_Exercise instructions_
Copy the listing from the line containing "Click the OneDrive cloud icon" through the end, swapping "crest" for "badge" and changing nothing else. Leave the pictures out.

_Recorded data_
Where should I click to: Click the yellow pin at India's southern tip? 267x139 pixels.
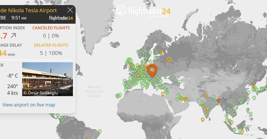(203, 120)
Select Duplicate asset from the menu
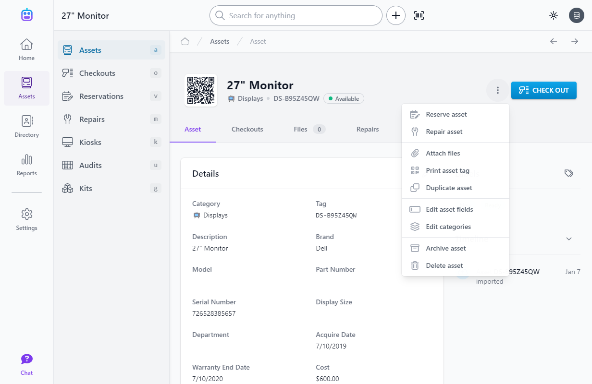Image resolution: width=592 pixels, height=384 pixels. (x=450, y=187)
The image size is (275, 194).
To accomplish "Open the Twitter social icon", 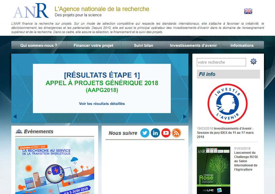I will click(x=145, y=133).
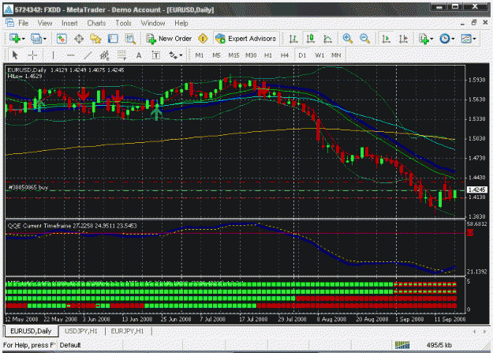The height and width of the screenshot is (353, 493).
Task: Draw a vertical line tool icon
Action: coord(53,55)
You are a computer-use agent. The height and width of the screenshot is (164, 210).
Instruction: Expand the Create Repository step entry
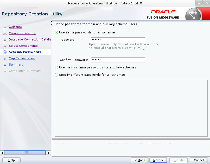click(x=22, y=33)
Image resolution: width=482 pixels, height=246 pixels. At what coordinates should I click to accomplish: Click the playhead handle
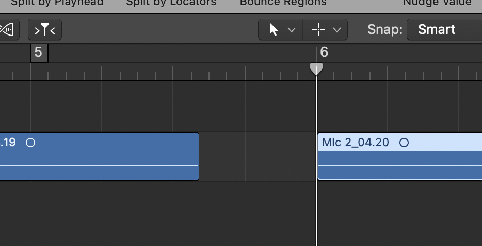point(316,68)
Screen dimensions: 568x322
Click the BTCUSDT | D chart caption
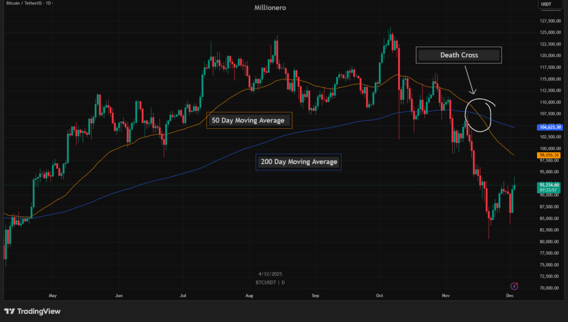click(270, 282)
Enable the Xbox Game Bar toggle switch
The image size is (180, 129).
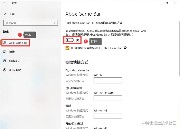click(70, 40)

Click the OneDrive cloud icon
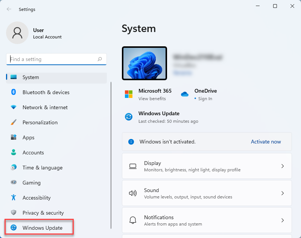tap(185, 94)
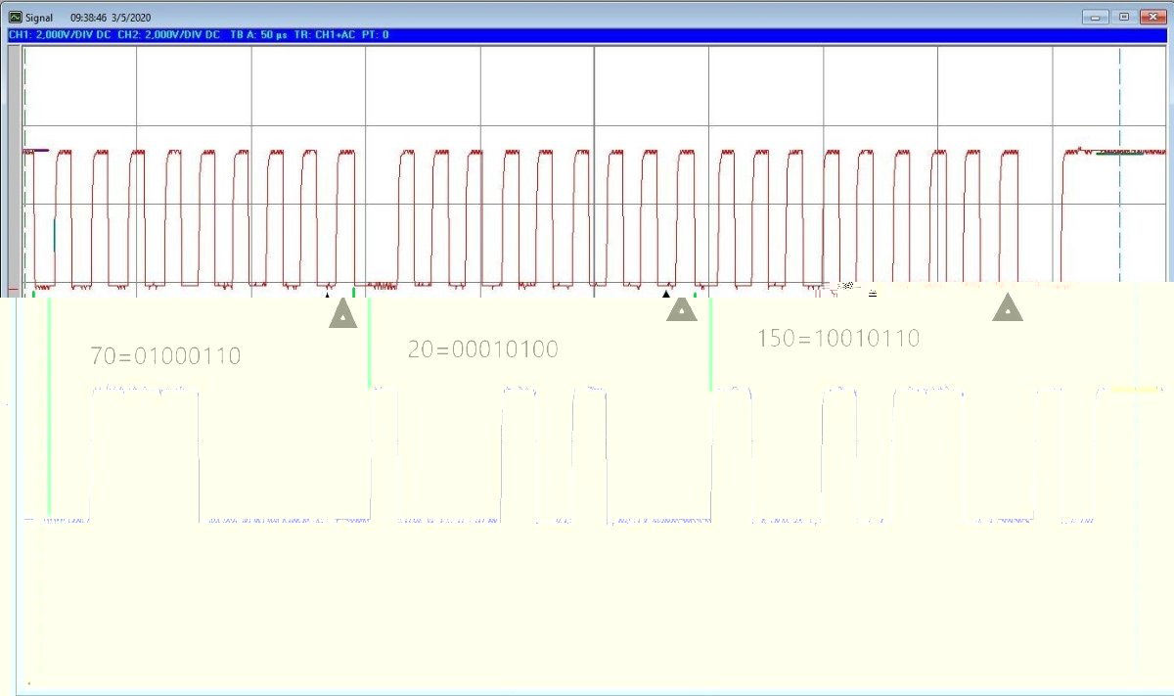Screen dimensions: 1174x696
Task: Close the Signal window
Action: pos(1151,17)
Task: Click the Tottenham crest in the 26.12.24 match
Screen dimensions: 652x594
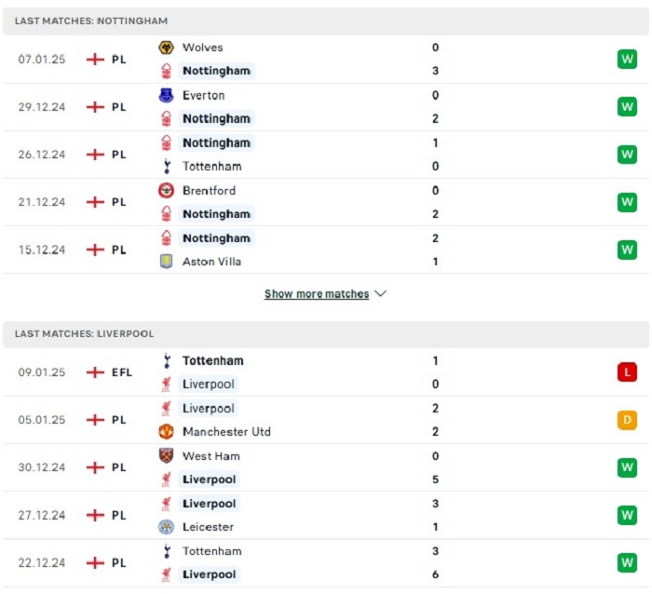Action: click(167, 167)
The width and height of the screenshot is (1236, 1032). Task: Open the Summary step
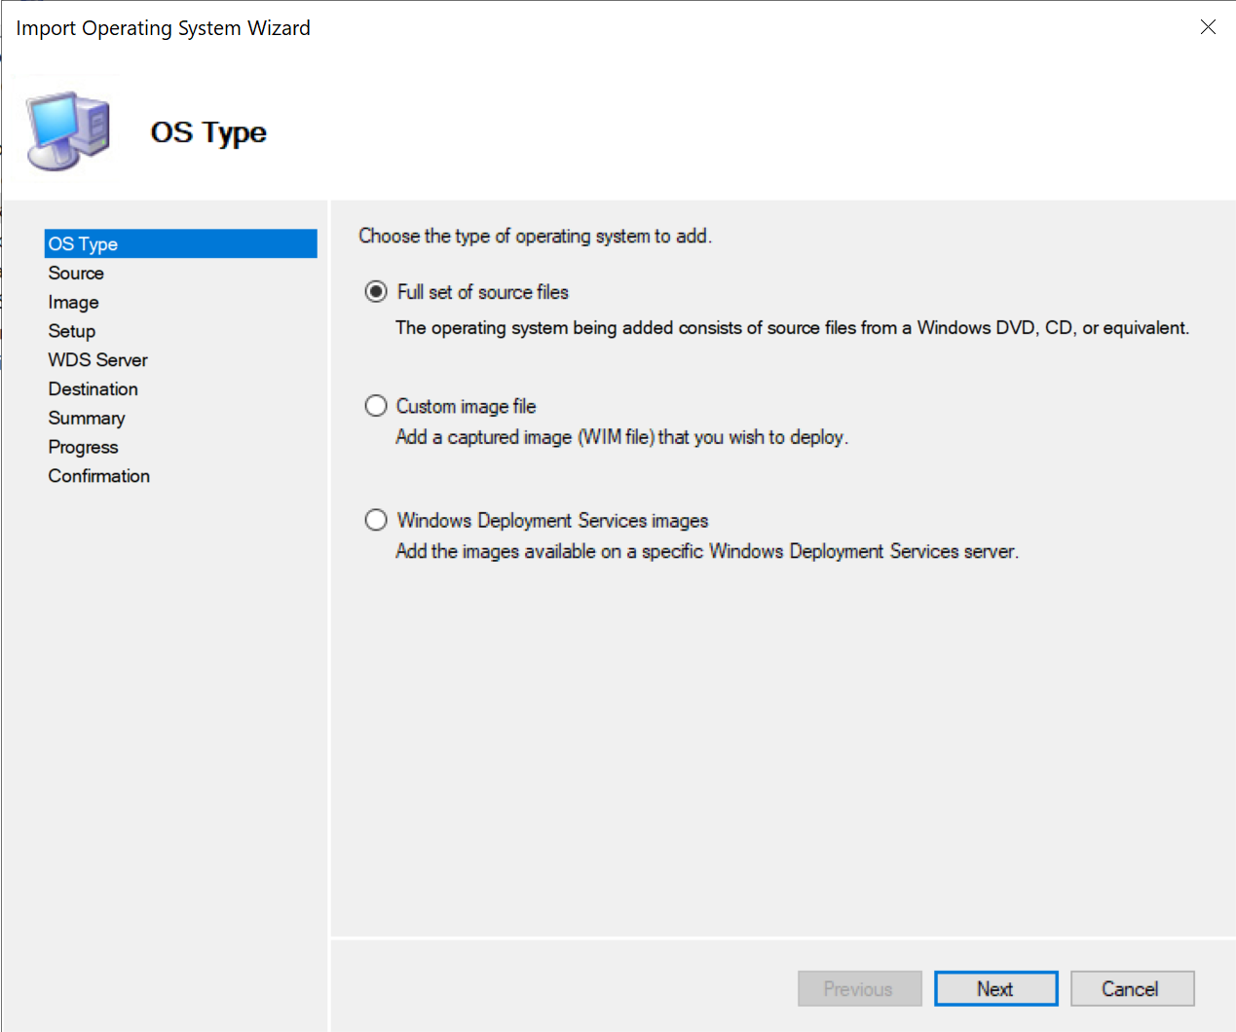[86, 418]
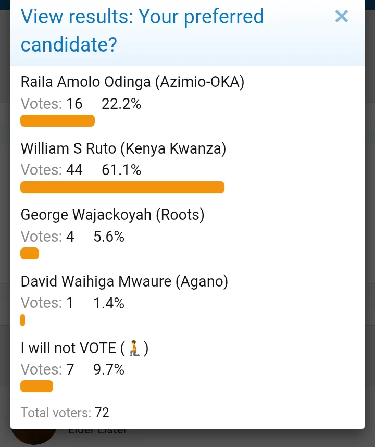Click Raila Odinga's orange result bar

57,121
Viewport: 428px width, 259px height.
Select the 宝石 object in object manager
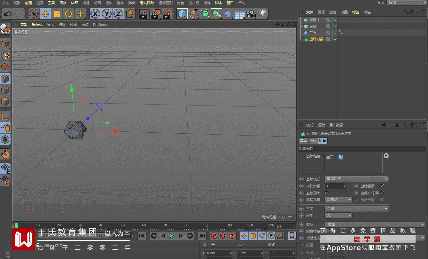point(313,33)
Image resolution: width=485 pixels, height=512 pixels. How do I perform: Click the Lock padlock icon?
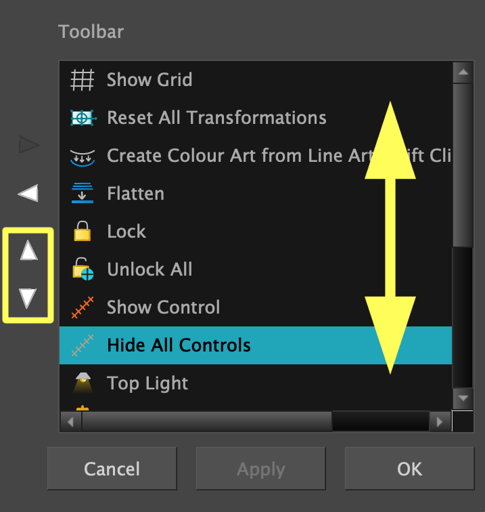pos(83,232)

_Output_
Click the OneDrive cloud icon
tap(185, 94)
Screen dimensions: 1174x696
Task: Close the Signal window
Action: pos(1151,17)
Task: Click the Tottenham badge in the 26.12.24 match
Screen dimensions: 652x594
Action: click(167, 167)
The width and height of the screenshot is (1236, 1032). Task: Open the Summary step
[86, 418]
Click Raila Odinga's orange result bar

57,121
Viewport: 428px width, 259px height.
Select the 宝石 object in object manager
point(313,33)
Image resolution: width=485 pixels, height=512 pixels. How do I perform: Click the Lock padlock icon?
pos(83,232)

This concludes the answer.